Prima del grande salto nel mondo del graphic novel abbiamo testato la nostra sintonia lavorativa realizzando un portfolio dedicato ai cavalli del fumetto, No Night, Edizioni BimboGiallo anche questo.
Cosa sono le Edizioni BimboGiallo, e cos’hanno in cantiere?
Ceccarelli, un tipografo/editore specializzato perlopiù in prodotti turistici, ha voluto tentare l’ingresso nel mercato del comics e quindi mi ha contattato per coordinare questa collana, che ho battezzato appunto BimboGiallo, in omaggio al famigerato Yellow Kid.
In cantiere c’è un secondo fumetto “U Lanzaturi” ispirato alle gesta dei “cacciatori” di pescispada dello stretto di Messina.
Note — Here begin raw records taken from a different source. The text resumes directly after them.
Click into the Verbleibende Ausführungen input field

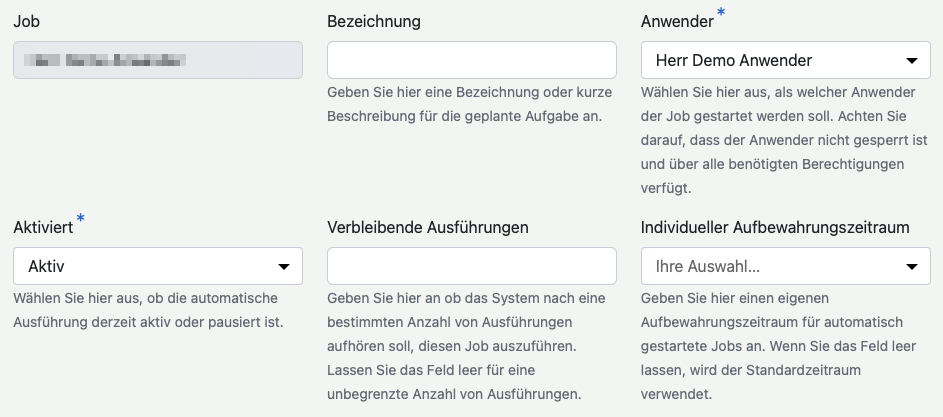coord(471,266)

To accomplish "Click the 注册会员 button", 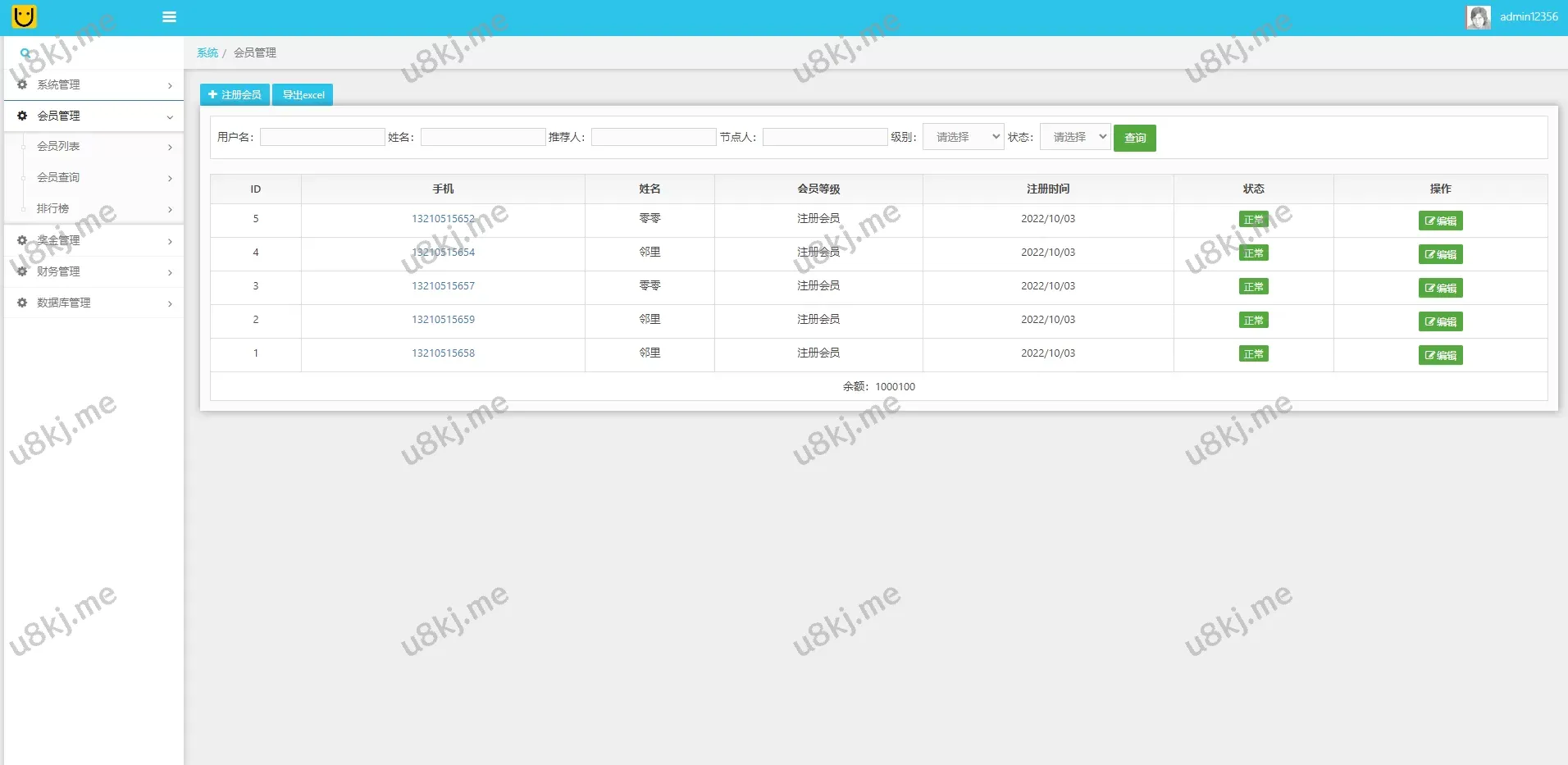I will [x=235, y=95].
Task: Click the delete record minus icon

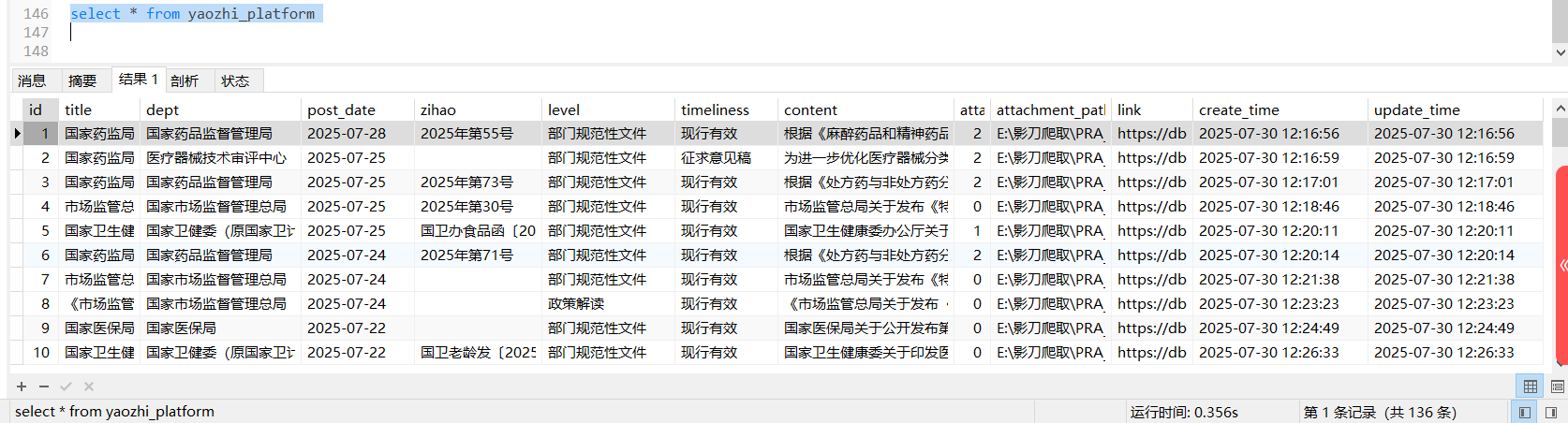Action: [x=44, y=387]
Un rituale che nasce con i fenici e che tutt’ora si compie con i medesimi strumenti e con un modus operandi immutato nei secoli. Anche questo lavoro è scritto da me e disegnato da Marco Leombruni, con la super cover di Cosimo Miorelli. Mi sono imbarcato come “mozzo” per sette volte (12 ore ogni uscita in mare) con l’equipaggio della “passerella” (la caratteristica imbarcazione utilizzata) Patriarca II di Scilla, ed ho raccolto racconti, testimonianze e riti scaramantici incredibili, scattando centinaia di fotografie alle creature che popolano lo stretto.
Mi hanno detto della difficoltà di reperire il vostro album. Qual è il modo migliore di procurarselo?
La difficoltà è colpa mia. In questi tre mesi dall’uscita di Justice Farm sono stato molto impegnato tra festival da organizzare tra Viterbo e Perugia, mostre da curare (Altuna, Popeye e Zezelj) e lezioni da terminare nella mia Scuola di Fumetto Jack Kirby, trascurando a malincuore la promozione di Justice Farm. Ma sono lieto di annunciare che dai primissimi di giugno l’albo sarà distribuito da Star Shop, Manicomix e Tabook e sarà comunque acquistabile dalle rispettive piattaforme on line.